The present disclosure relates generally to semiconductor device manufacturing techniques and, more particularly, to the elimination of puddles in semiconductor device wiring due to bubble formation in optical planarization layers.
In the manufacture of semiconductor devices, processing operations generally fall under two main categories. Specifically, “front end of the line” (FEOL) processing is dedicated to the formation of active devices such as transistors in the body or substrate of the semiconductor device, whereas “back end of the line” (BEOL) processing involves the formation of metal interconnect structures, which connect all the active devices with each other as well as with the external world. The FEOL consists of a repeated sequence of steps that modifies the electrical properties of part of a wafer surface and forms new material(s) above selected regions. Once all active components are created, the upper phase of manufacturing (BEOL) begins. During the BEOL, metal interconnects are created to establish the connection pattern of the semiconductor device.

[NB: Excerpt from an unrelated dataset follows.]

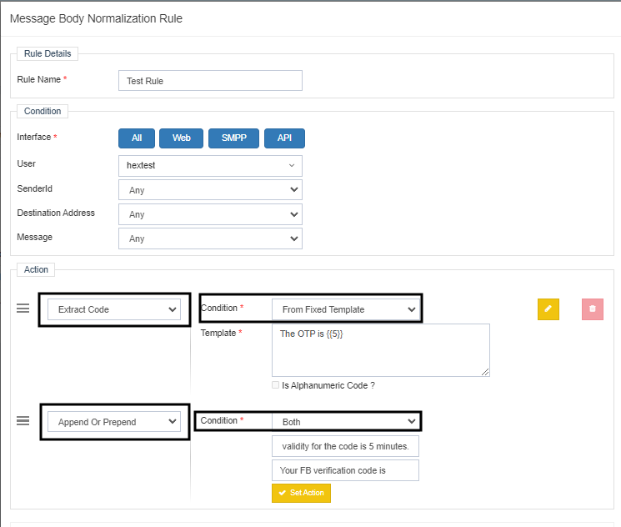621x527 pixels.
Task: Click the yellow edit pencil icon
Action: coord(548,309)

As feature sizes continue to scale down in semiconductor industry, the fabrication process of integrated circuit devices becomes more and more complex. Advanced semiconductor designs typically incorporate multilayer structures. For example, during the process of formation of a metal interconnect, usually a hardmask layer, a planarization layer and an antireflective coating (ARC) layer are sequentially formed on a substrate with a dielectric layer thereon. A photoresist layer is then formed on top of the ARC layer. The definition of the pattern is formed by photolithography on the photoresist layer. The resist pattern is transferred to the ARC layer via an etch process using the photoresist film as a mask. Similarly, the ARC pattern is transferred sequentially through all other underlying layers, and finally, a pattern is formed on the substrate.